Hot and red on his lips still burned the flush of the fever,
As if life, like the Hebrew, with blood had besprinkled its portals,
That the Angel of Death might see the sign, and pass over.
Motionless, senseless, dying, he lay, and his spirit exhausted
Seemed to be sinking down through infinite depths in the darkness,
Darkness of slumber and death, forever sinking and sinking.
Then through those realms of shade, in multiplied reverberations,
Heard he that cry of pain, and through the hush that succeeded
Whispered a gentle voice, in accents tender and saint-like,
"Gabriel!
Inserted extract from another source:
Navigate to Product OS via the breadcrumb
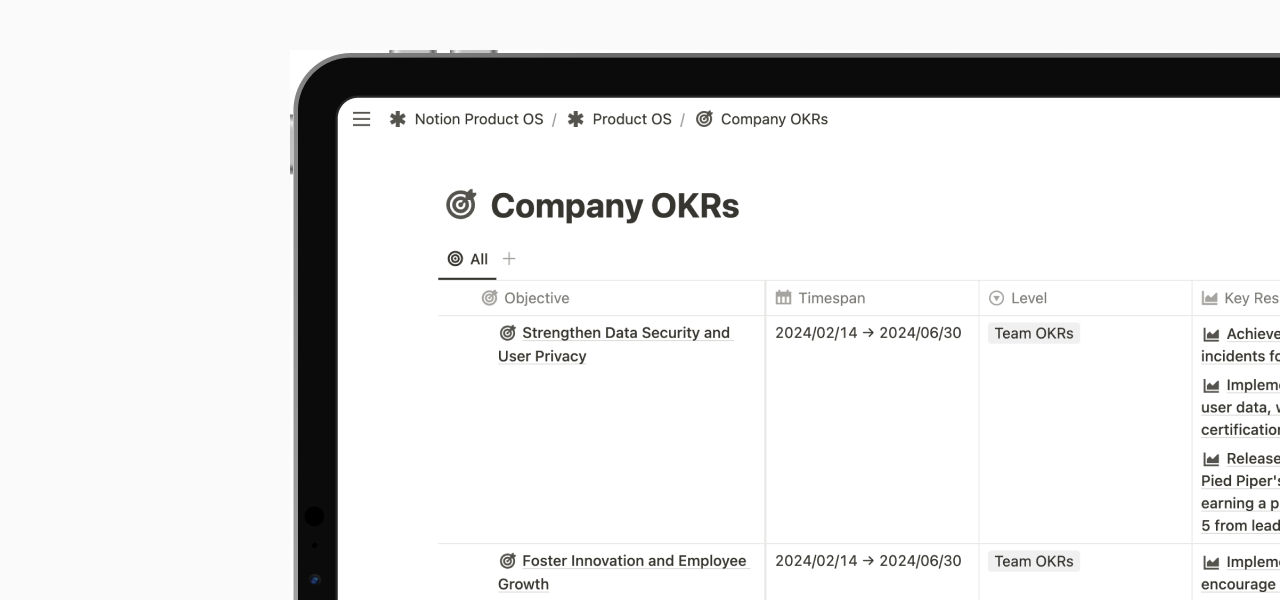The image size is (1280, 600). pyautogui.click(x=631, y=119)
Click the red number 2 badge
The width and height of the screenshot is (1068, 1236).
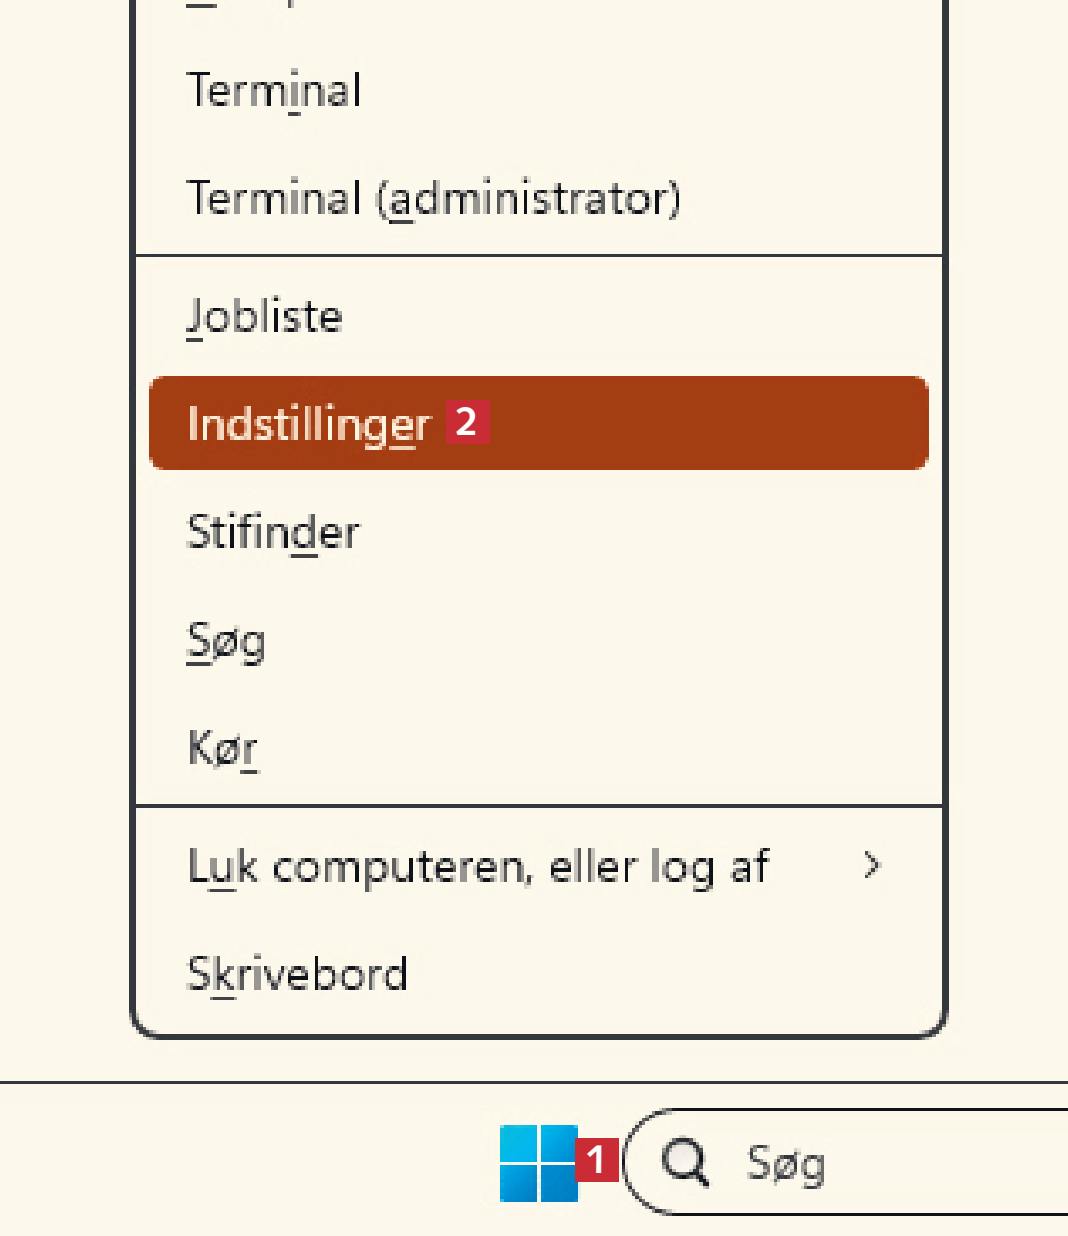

O my beloved!" and died away into silence.
Then he beheld, in a dream, once more the home of his childhood;
Green Acadian meadows, with sylvan rivers among them,
Village, and mountain, and woodlands; and, walking under their shadow,
As in the days of her youth, Evangeline rose in his vision.
Tears came into his eyes; and as slowly he lifted his eyelids,
Vanished the vision away, but Evangeline knelt by his bedside.
Vainly he strove to whisper her name, for the accents unuttered
Died on his lips, and their motion revealed what his tongue would have spoken.
Vainly he strove to rise; and Evangeline, kneeling beside him,
Kissed his dying lips, and laid his head on her bosom.
Sweet was the light of his eyes; but it suddenly sank into darkness,
As when a lamp is blown out by a gust of wind at a casement.

All was ended now, the hope, and the fear, and the sorrow,
All the aching of heart, the restless, unsatisfied longing,
All the dull, deep pain, and constant anguish of patience!
And, as she pressed once more the lifeless head to her bosom,
Meekly she bowed her own, and murmured, "Father, I thank thee!"

-------------

Still stands the forest primeval; but far away from its shadow,
Side by side, in their nameless graves, the lovers are sleeping.
Under the humble walls of the little Catholic churchyard,
In the heart of the city, they lie, unknown and unnoticed.
Daily the tides of life go ebbing and flowing beside them,
Thousands of throbbing hearts, where theirs are at rest and forever,
Thousands of aching brains, where theirs no longer are busy,
Thousands of toiling hands, where theirs have ceased from their labors,
Thousands of weary feet, where theirs have completed their journey!

Still stands the forest primeval; but under the shade of its branches
Dwells another race, with other customs and language.
Only along the shore of the mournful and misty Atlantic
Linger a few Acadian peasants, whose fathers from exile
Wandered back to their native land to die in its bosom.
In the fisherman's cot the wheel and the loom are still busy;
Maidens still wear their Norman caps and their kirtles of homespun,
And by the evening fire repeat Evangeline's story,
While from its rocky caverns the deep-voiced, neighboring ocean
Speaks, and in accents disconsolate answers the wail of the forest.